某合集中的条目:
::::::::
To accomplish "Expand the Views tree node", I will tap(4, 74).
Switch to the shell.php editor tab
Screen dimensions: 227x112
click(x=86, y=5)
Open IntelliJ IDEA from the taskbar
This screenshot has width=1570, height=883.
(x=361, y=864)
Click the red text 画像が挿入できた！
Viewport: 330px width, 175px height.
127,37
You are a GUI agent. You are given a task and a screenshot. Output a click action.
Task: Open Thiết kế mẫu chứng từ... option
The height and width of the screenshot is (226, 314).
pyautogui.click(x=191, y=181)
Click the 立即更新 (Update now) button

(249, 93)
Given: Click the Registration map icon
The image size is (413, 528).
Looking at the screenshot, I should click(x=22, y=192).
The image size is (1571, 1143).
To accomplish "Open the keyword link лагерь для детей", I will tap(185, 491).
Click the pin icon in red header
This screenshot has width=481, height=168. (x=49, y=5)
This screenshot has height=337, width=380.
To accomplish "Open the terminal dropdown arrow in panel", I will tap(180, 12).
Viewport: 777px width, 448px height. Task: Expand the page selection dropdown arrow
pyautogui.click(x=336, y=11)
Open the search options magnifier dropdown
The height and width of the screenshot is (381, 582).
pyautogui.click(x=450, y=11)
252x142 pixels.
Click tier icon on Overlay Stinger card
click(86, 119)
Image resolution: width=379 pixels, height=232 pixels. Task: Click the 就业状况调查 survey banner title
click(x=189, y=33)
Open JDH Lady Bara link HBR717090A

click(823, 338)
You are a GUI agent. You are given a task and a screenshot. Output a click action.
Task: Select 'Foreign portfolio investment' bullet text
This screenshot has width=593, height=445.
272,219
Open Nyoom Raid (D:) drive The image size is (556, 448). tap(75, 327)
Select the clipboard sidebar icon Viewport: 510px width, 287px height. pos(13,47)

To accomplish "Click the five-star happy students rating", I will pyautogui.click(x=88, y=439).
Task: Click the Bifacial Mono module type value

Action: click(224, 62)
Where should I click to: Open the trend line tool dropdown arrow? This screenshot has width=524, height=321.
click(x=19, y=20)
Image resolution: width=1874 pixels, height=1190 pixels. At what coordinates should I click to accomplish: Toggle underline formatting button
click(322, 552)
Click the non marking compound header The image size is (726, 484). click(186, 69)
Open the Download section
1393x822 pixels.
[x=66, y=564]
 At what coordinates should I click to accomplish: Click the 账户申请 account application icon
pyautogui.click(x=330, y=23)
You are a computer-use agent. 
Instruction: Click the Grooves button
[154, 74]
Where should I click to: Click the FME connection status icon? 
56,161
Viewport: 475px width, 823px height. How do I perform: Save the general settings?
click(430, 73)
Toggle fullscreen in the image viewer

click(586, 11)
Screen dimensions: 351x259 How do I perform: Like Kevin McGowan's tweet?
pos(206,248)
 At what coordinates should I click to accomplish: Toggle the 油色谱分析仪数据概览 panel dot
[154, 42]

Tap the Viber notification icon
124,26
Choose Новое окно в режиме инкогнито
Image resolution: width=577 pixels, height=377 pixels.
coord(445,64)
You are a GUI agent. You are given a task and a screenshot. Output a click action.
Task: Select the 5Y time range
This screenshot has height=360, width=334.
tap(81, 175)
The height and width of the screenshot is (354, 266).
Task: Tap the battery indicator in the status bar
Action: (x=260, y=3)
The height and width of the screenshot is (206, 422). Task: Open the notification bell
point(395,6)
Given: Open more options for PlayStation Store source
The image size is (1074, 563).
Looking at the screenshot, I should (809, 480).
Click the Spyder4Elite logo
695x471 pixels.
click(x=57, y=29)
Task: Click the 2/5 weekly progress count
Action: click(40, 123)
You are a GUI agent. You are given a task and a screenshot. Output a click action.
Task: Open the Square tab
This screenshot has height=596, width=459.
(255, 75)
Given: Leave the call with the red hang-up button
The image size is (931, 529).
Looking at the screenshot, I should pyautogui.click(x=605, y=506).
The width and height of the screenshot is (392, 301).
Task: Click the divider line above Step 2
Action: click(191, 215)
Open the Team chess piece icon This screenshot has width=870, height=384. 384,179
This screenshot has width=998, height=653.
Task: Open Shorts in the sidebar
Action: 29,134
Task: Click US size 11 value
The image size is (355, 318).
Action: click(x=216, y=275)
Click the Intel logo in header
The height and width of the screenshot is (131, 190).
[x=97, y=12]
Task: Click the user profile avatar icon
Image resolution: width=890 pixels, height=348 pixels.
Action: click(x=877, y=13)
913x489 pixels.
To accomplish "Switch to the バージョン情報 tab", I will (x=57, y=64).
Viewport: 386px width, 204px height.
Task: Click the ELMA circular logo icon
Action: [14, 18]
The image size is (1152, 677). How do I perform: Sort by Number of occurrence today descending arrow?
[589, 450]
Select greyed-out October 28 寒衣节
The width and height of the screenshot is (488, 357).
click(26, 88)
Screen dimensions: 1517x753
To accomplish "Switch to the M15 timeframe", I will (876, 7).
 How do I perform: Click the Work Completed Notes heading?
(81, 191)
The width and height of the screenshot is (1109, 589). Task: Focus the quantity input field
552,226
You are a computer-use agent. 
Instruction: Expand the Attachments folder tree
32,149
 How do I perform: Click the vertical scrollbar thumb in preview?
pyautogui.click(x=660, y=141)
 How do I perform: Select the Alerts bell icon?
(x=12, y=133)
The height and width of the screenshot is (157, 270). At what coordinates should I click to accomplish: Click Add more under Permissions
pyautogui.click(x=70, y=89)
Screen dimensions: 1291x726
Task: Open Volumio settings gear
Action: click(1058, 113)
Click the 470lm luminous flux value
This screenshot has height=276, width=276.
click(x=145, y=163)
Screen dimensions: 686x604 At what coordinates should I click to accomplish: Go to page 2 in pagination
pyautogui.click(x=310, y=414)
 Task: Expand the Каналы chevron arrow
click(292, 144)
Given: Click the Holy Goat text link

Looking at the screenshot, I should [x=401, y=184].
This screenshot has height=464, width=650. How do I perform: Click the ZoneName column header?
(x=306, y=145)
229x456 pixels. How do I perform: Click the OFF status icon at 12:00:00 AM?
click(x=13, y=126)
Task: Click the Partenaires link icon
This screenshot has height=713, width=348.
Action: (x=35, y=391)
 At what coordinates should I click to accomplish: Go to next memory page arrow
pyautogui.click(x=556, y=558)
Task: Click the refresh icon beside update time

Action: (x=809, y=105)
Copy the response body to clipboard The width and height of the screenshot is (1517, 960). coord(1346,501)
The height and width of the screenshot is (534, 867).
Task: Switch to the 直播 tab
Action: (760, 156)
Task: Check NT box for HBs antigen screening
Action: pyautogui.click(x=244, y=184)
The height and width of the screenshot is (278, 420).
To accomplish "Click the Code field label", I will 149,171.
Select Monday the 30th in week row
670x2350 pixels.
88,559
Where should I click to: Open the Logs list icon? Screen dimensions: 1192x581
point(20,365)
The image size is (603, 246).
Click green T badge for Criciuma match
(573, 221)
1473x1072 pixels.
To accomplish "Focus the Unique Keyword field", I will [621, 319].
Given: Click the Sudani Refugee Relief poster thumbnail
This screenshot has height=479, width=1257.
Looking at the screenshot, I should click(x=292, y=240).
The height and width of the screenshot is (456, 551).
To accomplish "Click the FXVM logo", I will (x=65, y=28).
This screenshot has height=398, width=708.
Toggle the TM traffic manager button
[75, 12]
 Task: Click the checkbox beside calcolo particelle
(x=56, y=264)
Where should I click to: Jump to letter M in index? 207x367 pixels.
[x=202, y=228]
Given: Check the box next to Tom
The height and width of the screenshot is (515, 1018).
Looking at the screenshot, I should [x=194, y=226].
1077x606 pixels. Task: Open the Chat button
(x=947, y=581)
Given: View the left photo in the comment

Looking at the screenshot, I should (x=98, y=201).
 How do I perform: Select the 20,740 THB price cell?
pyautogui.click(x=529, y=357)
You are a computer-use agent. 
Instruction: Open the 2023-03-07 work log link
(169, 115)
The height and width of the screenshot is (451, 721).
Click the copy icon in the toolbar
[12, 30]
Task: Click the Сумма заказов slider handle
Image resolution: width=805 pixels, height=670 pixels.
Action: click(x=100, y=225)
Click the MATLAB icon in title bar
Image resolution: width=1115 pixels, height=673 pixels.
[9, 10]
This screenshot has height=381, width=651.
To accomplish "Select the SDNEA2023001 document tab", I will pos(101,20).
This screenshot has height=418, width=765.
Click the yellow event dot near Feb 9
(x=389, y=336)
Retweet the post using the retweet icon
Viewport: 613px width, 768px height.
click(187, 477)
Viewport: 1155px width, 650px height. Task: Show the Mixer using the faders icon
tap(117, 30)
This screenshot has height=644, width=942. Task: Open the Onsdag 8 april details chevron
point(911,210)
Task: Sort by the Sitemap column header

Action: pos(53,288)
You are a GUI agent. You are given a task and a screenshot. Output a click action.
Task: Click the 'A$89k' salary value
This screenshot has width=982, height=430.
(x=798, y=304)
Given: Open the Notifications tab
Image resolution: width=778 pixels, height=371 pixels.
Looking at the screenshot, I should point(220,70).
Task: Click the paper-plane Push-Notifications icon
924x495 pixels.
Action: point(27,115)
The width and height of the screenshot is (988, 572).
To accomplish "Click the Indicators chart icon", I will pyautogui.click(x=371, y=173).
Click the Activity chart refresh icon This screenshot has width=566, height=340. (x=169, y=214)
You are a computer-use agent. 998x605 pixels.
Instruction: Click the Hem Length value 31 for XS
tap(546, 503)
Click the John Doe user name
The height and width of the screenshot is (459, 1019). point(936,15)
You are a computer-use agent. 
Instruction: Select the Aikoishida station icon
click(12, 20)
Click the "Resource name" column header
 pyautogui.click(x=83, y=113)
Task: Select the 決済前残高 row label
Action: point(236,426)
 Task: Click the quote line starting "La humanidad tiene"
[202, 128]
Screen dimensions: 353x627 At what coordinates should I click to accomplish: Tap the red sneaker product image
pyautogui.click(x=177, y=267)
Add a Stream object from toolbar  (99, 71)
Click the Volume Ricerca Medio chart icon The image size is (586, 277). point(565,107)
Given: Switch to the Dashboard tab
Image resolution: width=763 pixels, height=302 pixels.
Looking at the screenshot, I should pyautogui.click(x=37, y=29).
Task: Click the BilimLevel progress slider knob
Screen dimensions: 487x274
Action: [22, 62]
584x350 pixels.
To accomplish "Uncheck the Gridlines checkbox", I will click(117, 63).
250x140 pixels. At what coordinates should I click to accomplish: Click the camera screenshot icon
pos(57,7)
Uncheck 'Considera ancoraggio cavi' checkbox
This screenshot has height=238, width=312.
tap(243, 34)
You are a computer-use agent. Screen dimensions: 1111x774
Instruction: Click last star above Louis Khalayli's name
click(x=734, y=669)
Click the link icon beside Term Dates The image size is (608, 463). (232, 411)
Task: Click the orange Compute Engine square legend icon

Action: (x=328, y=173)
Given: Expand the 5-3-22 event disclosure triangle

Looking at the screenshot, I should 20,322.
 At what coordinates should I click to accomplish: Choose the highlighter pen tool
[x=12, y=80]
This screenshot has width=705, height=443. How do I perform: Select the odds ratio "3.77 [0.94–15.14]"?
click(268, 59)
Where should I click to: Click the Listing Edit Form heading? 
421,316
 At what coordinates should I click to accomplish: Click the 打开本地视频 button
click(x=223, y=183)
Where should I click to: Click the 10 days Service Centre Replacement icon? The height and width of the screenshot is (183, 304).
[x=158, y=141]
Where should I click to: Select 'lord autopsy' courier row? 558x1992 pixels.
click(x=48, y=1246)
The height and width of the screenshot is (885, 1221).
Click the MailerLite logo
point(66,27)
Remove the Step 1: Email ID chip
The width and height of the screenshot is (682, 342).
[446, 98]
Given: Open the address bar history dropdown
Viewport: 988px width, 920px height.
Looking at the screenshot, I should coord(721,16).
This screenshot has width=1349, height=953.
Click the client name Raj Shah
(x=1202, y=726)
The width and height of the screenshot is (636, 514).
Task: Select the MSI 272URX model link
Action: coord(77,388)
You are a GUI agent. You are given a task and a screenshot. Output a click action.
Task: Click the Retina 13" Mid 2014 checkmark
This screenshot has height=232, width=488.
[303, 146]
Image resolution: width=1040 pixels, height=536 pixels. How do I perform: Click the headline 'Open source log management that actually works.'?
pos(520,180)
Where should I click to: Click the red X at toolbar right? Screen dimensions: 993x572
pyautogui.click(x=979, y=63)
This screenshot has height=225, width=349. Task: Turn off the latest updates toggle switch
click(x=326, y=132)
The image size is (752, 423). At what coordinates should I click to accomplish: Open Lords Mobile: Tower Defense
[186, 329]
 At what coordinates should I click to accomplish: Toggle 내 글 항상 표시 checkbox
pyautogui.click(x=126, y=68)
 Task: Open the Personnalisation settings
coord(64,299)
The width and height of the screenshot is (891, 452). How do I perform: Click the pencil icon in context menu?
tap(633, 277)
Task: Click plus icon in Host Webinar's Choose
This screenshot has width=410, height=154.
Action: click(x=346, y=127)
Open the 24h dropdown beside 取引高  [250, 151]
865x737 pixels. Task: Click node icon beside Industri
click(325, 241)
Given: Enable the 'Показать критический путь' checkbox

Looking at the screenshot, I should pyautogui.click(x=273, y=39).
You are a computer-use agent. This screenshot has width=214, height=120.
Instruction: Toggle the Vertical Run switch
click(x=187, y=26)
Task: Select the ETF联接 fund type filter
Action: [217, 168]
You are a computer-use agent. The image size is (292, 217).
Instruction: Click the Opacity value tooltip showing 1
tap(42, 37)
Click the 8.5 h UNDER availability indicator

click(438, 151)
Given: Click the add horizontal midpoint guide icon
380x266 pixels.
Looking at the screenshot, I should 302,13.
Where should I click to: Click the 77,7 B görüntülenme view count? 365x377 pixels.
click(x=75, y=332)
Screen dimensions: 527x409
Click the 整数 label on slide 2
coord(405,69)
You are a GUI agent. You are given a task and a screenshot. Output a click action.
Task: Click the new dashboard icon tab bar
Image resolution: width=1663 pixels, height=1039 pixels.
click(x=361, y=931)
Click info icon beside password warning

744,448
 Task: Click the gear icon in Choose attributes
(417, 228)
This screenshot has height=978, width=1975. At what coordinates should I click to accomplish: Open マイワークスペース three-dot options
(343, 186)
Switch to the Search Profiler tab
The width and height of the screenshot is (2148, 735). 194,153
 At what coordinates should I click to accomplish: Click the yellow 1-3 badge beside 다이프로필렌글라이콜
::::::::
=== 任务说明 ===
请找出上面条目中所有含有字符串“using”的行，并逐行照抄出来。查找时区分大小写。

=== 任务答案 ===
Retweet the post using the retweet icon
Viewport: 1155px width, 650px height. Task: Show the Mixer using the faders icon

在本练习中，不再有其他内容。